Saved data entries:
*** Block opens ***

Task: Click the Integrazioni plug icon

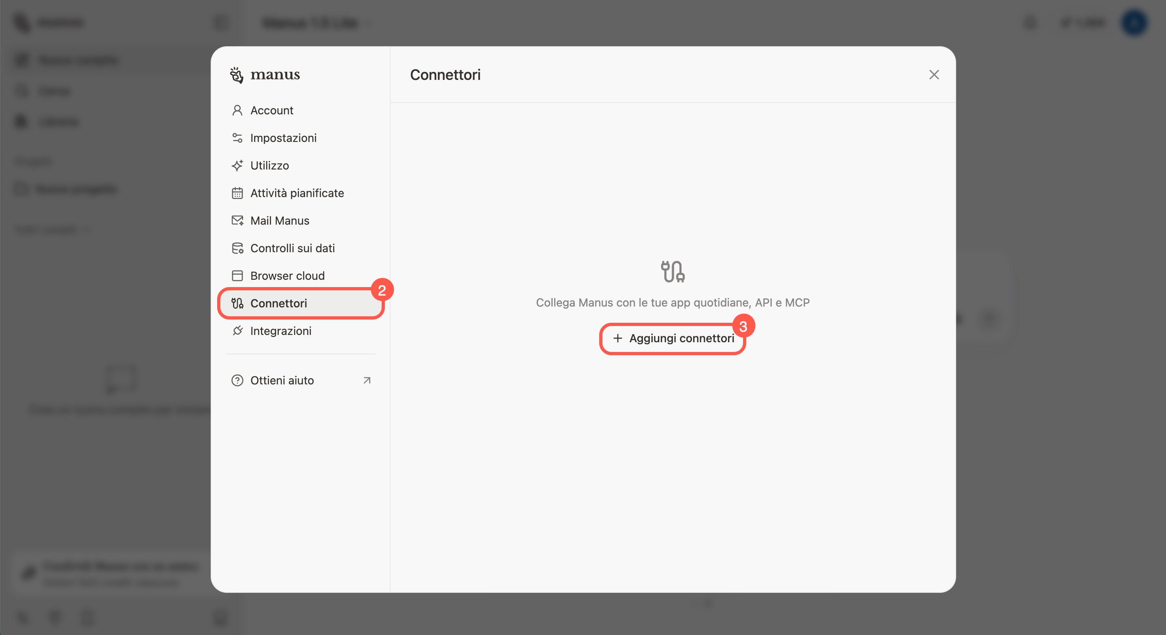Action: pos(237,331)
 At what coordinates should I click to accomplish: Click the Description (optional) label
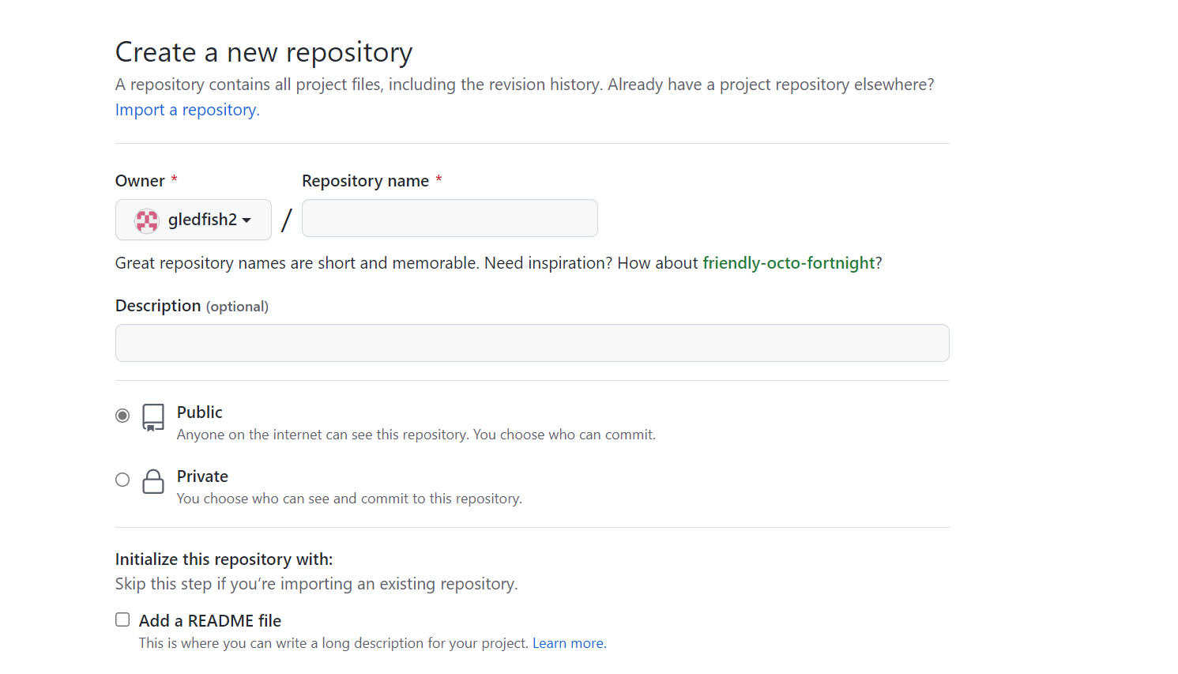click(192, 306)
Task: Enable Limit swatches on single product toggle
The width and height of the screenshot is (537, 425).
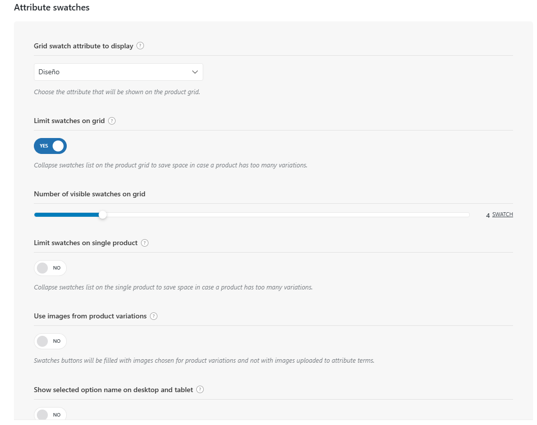Action: click(50, 268)
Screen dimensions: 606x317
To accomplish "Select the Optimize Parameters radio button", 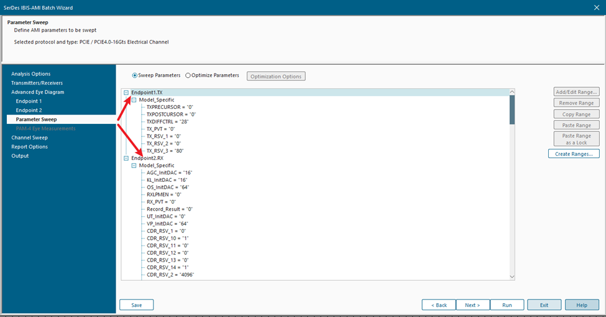I will click(188, 75).
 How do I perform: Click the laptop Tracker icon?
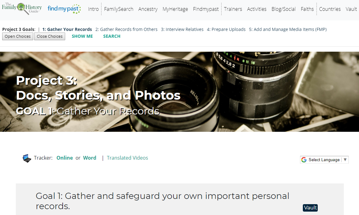(27, 158)
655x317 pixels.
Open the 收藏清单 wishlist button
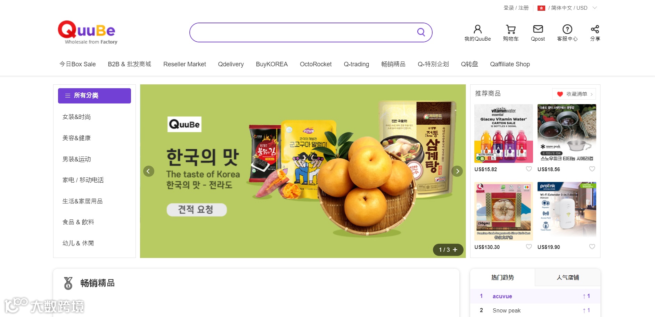point(574,94)
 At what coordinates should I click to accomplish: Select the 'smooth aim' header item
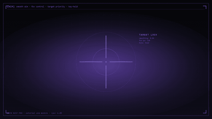pyautogui.click(x=22, y=7)
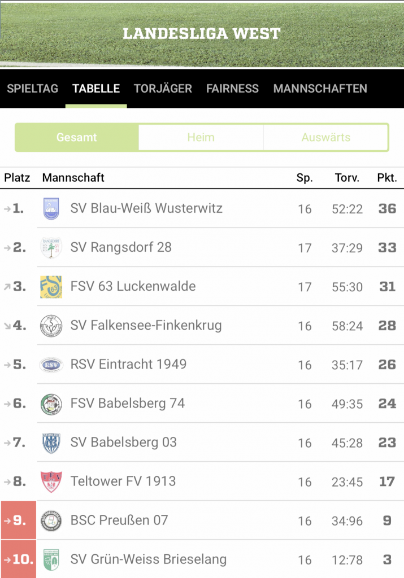Switch table view to Heim
Image resolution: width=404 pixels, height=578 pixels.
[x=201, y=138]
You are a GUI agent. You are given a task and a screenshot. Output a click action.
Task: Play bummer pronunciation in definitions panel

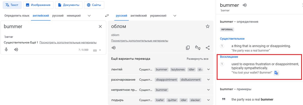[x=244, y=5]
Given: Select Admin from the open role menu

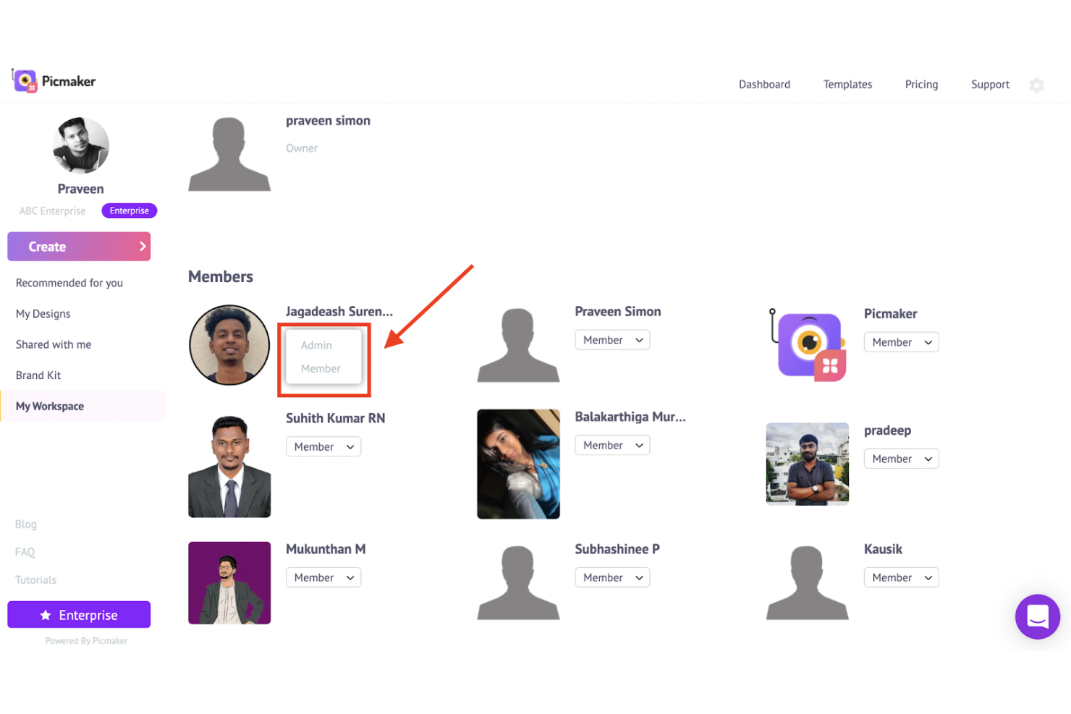Looking at the screenshot, I should coord(316,345).
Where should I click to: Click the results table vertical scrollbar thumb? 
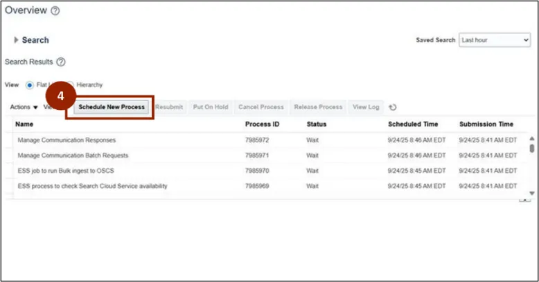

*** Block closes ***

__EXERCISE OBJECTIVE__.
Exactly as written, restate the lines from the one that contains "At what coordinates should I click to accomplish: Select" through the final line of the data, both ends included, but leave out the pictures.

__WRITTEN RESPONSE__.
 At what coordinates should I click to accomplish: Select the 'smooth aim' header item
pyautogui.click(x=22, y=7)
Switch table view to Heim
Image resolution: width=404 pixels, height=578 pixels.
[x=201, y=138]
You are a GUI agent. You are given a task and a screenshot. Output a click action.
Task: Play bummer pronunciation in definitions panel

[x=244, y=5]
Given: Select Admin from the open role menu

Looking at the screenshot, I should coord(316,345).
Where should I click to: Click the results table vertical scrollbar thumb? 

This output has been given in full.